Pekanbaru (antarariau.com) - Transaksi tunai dengan dominan penarikan oleh para nasabah Bank Riau-Kepulauan Riau (BRK) selama Desember 2012 lebih dari Rp1,86 triliun.

"Transaksi tunai jauh meningkat dibandingkan dengan biasanya yang maksimum hanya Rp500 miliar per bulan," kata Humas BRK, Wahyudi, di Pekanbaru, Jumat.

Ia menjelaskan, selama kurun waktu satu bulan terakhir, terjadi peningkatan jumlah penarikan uang tunai yang sangat signifikan bahkan kalkulasi per harinya mengalami peningkatan lebih 90 persen.

Dominan transaksi di BRK, demikian Wahyudi, merupakan kalangan kontraktor yang memang menjalankan proyek-proyek pemerintah daerah.

Kondisi demikian menurut dia, memang terjadi setiap akhir tahun dimana banyak nasabah kalangan kontraktor yang termin atau jatuh batas pembayaran untuk berbagai proyek yang mereka tangani.

"Untuk itu, Bank Riau-Kepri melakukan persiapan yang strategis dan harus bisa memenuhi kebutuhan nasabah itu," katanya.

Dilain sisi, menyebutkan bahwa pertumbuhan perekenomian di Provinsi Riau sejauh ini memang terus mengalami peningkatan yang signifikan.

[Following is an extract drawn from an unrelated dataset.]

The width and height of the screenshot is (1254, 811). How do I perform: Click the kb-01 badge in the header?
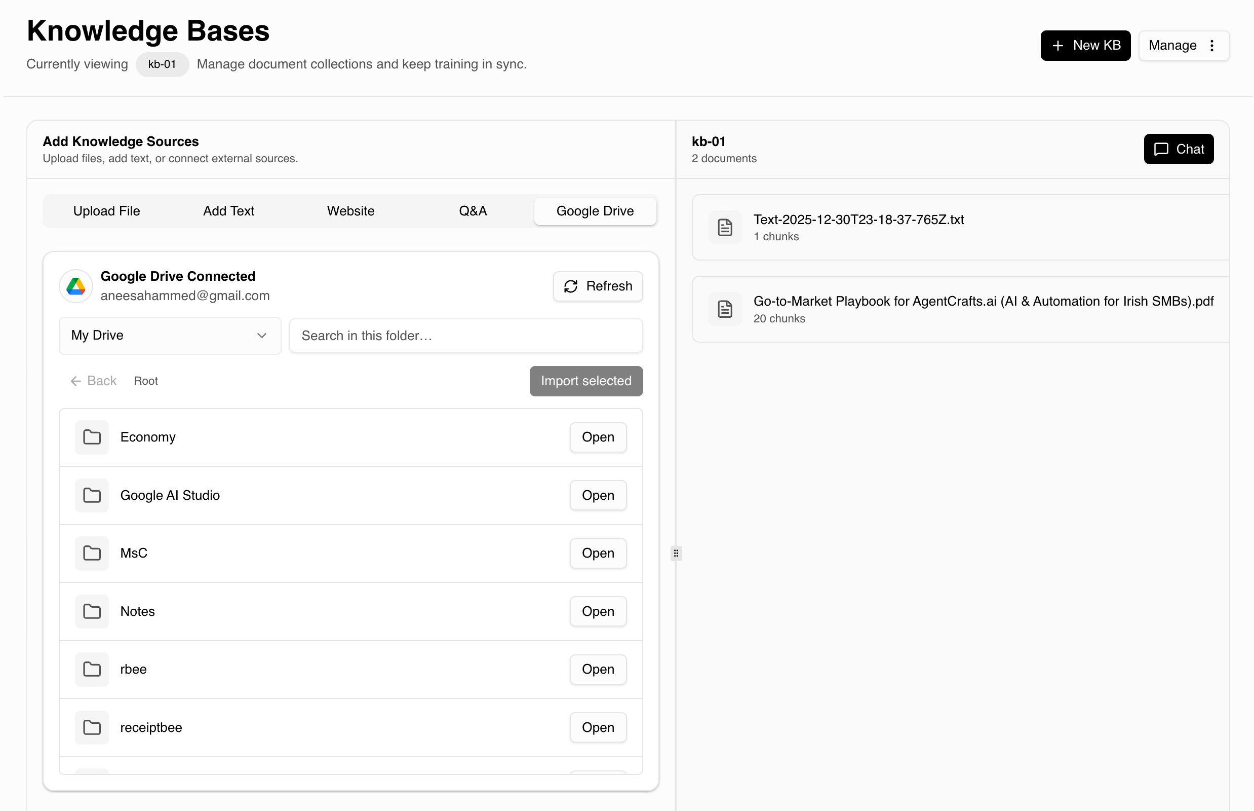point(162,64)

Ini dibuktikan dengan tingginya perputaran uang setiap tahunnya yang mencapai Rp30 triliun di sejumlah perbankan yang beroperasi di Riau.

Asisten II Setdaprov Riau, Emrizal Pakis, mengatakan, angka itu diperoleh dari alokasi dana di Anggaran Pendapatan dan Belanja Daerah (APBD) dan perkembangan swasta yang terus meningkat.

Menurut dia, tidak kurang dari Rp30 triliun dana pemerintah bergerak di Riau selama kurun waktu satu tahun ini.

Misalnya, APBD Riau setahunnya mencapai Rp6 triliun dan jika setiap kabupetan atau kota mengalokasikan dana Rp1 triliun sana, maka sudah mencapai Rp18 triliun ditambah alokasi APBN yang setiap tahunnya mencapai Rp13 triliun.

"Jika dijumlahkan ini saja mencapai Rp30 triliun, belum dari sektor swasta," katanya.

Emrizal Pakis mengatakan, perkembangan iklim investasi di Riau dalam beberapa tahun terakhir terus memperlihatkan trend positif. Prestasi itu membuat Riau masuk dalam tiga besar investasi se Indonesia.

Pesatnya perkembangan daerah dan pertumbuhan ekonomi, kata Emrizal, menjadikan Riau sorotan nasional bahkan internasional.

''Investasi di Riau lima tahun terakhir tergolong dinamis, bahkan terus meningkat. Potensi itu tidak hanya menjadi perhatian para investor untuk datang ke Riau," katanya.